Dodging error

his is a response to Mark Corman’s Oct. 2 letter criticizing Bill Clinton’s Vietnam draft dodging. Corman’s long letter was filled with errors.

Corman claims that what George Bush’s sons or even Pat Buchanan did to avoid the draft is not “of interest to today’s voters.” Speak for yourself, Mark. I am very interested. Also, the notion that there was no “sneaking or manipulation” involved in Dan Quayle’s draft dodging is ridiculous! Quayle’s father was one of the most powerful men in Indiana and pulled strings like a puppeteer to get Danny Boy into a much-coveted reserve slot. His draft dodging was no more “legitimate” than Clinton’s and probably less so: Clinton was forced to use his own wits; he did not have Quayle’s silver spoon connections.

Secondly, consider these three Corman sentences: “This is not a question of whether or not the United States should have been involved either. That was not a decision any American could make. The point is, Vietnam was happening and our country called on its young men to defend freedom.”

Last point first: Vietnam was not about defending freedom. South Vietnam was a military dictatorship. North Vietnam was also a dictatorship (a communist one) but the North Vietnamese government had a more legitimate claim to power than that of the South. Ho Chi Mihn had, as an American ally, defended his country against the invading Japanese in World War II. He also fought and defeated the French when they tried, with our permission, to recolonize the country after the war.

After the French defeat, the United Nations offered to hold democratic elections in Vietnam; the Eisenhower administration turned them down because it knew the communists would win. So, the country got divided in two. The later American involvement may have been perceived as “freedom v. communism” by Americans, but the Vietnamese perceived it as nationalism v. colonialism.

Corman implies that once America went to war in Vietnam, all good young Americans should have shut up and gone willingly. The American people had every right to question the decision of war in Vietnam. Congress never declared war in Vietnam; the issue was never fully debated and approved by the people’s elected representatives. In 1965, Lyndon Johnson used a falsified Gulf of Tonkin incident to deceive Congress into giving him power to make war as he saw fit.

I am tired of historically ignorant conservatives questioning Clinton’s patriotism over Vietnam. Patriotism is a two-way street: In return for the soldier’s duty of loyalty and willingness to kill and die in battle, the government has the reciprocal duty not to send men to defend an unjust cause and a duty to give them the political and military tools needed to win with a minimum of American casualties.

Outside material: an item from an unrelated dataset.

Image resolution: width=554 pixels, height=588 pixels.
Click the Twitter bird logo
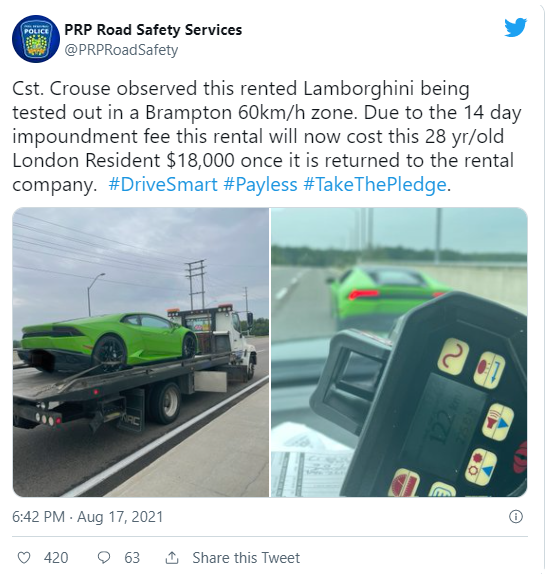[x=515, y=27]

In Vietnam, the government violated both aspects of the trust and anyone with sense knew it by 1968, two years before Clinton dodged the draft. The young men of that era had a difficult choice: serve your country when it called, even for an illegitimate purpose or resist the war and exercise the right of free speech against a government wrong. Neither choice was “wrong” or “unpatriotic.” Indeed, many young men and women who served protested when they returned.

Instead of focusing on what Clinton did in a difficult situation 23 years ago, why don’t we look at what George Bush has done in the last twelve years? Corman claims in his letter that America needs a president with “honesty, integrity, and patriotism.” That ain’t George Bush!

I’ll take Clinton/Gore over Bush/Quayle, thank you very much, and I damn sure I won’t feel unpatriotic doing it.